Senior US Department of Justice official Barry Nigro has said concerns about price fixing through algorithms stem from a lack of understanding of the technology, and that tacit collusion through such mechanisms is not illegal without an agreement among participants. Pallavi Guniganti at GCR Live Miami
When analysing whether conduct constitutes collusion, an observer should “take out” the fact that an algorithm was involved and also disregard the effect on prices, the deputy assistant attorney general in the DOJ’s antitrust division said on Saturday. Nigro spoke in his individual capacity at the GCR Live 7th Antitrust Annual Law Leaders Forum.
Conscious parallelism and interdependent pricing are not illegal under US antitrust law, and both criminal and civil enforcement require an agreement among the cartelists, Nigro said. He acknowledged the anxiety surrounding algorithms and how they could help cartelists prevent other members from cheating on an agreement, but said the technology’s quick response can also help sellers compete aggressively by lowering prices.
While an agreement can be inferred depending on the circumstances, Nigro said he was sceptical of finding a hub-and-spoke arrangement simply based on the “spokes” all using a single price-setting mechanism. “Agreement to me is the key,” he said.

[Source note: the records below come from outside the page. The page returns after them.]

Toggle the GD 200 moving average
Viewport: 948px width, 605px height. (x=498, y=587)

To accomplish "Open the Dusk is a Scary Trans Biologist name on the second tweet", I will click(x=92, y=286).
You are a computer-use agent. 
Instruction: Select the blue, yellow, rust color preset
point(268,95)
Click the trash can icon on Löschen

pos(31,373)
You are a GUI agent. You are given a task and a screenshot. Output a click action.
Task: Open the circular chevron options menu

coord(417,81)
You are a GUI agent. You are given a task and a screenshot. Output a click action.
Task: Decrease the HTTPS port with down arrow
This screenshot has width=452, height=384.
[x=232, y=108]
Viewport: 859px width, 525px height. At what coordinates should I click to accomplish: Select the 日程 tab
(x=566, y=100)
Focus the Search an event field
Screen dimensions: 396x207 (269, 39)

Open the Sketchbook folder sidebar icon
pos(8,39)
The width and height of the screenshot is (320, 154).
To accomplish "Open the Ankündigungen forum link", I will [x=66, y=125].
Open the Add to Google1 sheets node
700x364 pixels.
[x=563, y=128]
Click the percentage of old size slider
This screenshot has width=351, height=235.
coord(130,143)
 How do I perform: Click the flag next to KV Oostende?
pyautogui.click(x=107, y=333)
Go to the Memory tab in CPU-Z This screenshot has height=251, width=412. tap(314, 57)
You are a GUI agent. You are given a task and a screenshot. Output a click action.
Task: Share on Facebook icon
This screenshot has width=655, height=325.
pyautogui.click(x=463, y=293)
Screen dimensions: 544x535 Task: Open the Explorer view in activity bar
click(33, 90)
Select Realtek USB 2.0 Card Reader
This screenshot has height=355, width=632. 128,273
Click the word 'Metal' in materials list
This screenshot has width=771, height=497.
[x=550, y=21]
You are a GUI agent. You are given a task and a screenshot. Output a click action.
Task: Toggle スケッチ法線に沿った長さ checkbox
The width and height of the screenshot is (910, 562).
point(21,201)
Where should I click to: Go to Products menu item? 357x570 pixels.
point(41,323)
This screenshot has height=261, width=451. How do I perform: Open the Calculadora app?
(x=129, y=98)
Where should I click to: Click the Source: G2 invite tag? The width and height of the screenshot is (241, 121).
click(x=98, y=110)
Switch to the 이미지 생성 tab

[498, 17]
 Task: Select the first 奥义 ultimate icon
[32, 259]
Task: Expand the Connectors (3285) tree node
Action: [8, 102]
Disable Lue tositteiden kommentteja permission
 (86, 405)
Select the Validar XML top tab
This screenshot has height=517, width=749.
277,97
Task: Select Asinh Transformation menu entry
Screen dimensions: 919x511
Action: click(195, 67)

He cited the example of reselling sports tickets on StubHub’s website, which gives sellers data on the prices others have set for tickets to the same event, so they can choose whether to price higher, lower or somewhere in between. Having an algorithm advising a seller allows them to offer a more competitive price because they are eager to sell quickly, Nigro said, adding that he is unsure whether an algorithm by itself shows a conspiracy.
Even if the use of algorithms causes higher prices than would otherwise exist, that would be legal conscious parallelism so long as there is no communication between sellers or their algorithms that rises to the level of an agreement, he said, comparing the classic antitrust hypothetical of four gas stations at an intersection whose owners can see and respond to each other’s posted prices.
Nigro said he is unsure if new guidelines are necessary to deal with algorithms, following the US antitrust agencies’ 2017 joint statement to the Organisation for Economic Co-operation and Development, which he said did a “good job” outlining the application of antitrust law to algorithms.
Describing algorithms as “a bunch of if/then statements” or equations written by humans that can be run by machines much more quickly than a human could calculate, Nigro said, “I don’t know that the rules need to change just because we have a vehicle, a computer that can do for humans what the humans tell it to do, faster than the humans can do it.”
Nigro spoke on a panel alongside Kai-Uwe Kühn, a professor of economics at the University of East Anglia; Simpson Thacher & Bartlett partner John Terzaken; Google senior competition counsel Kevin Yingling; and Susanne Zuehlke, a partner at Willkie Farr & Gallagher. The panel was moderated by Dechert partner Ethan Litwin.
The GCR Live 7th Annual Antitrust Law Leaders Forum ended on Saturday.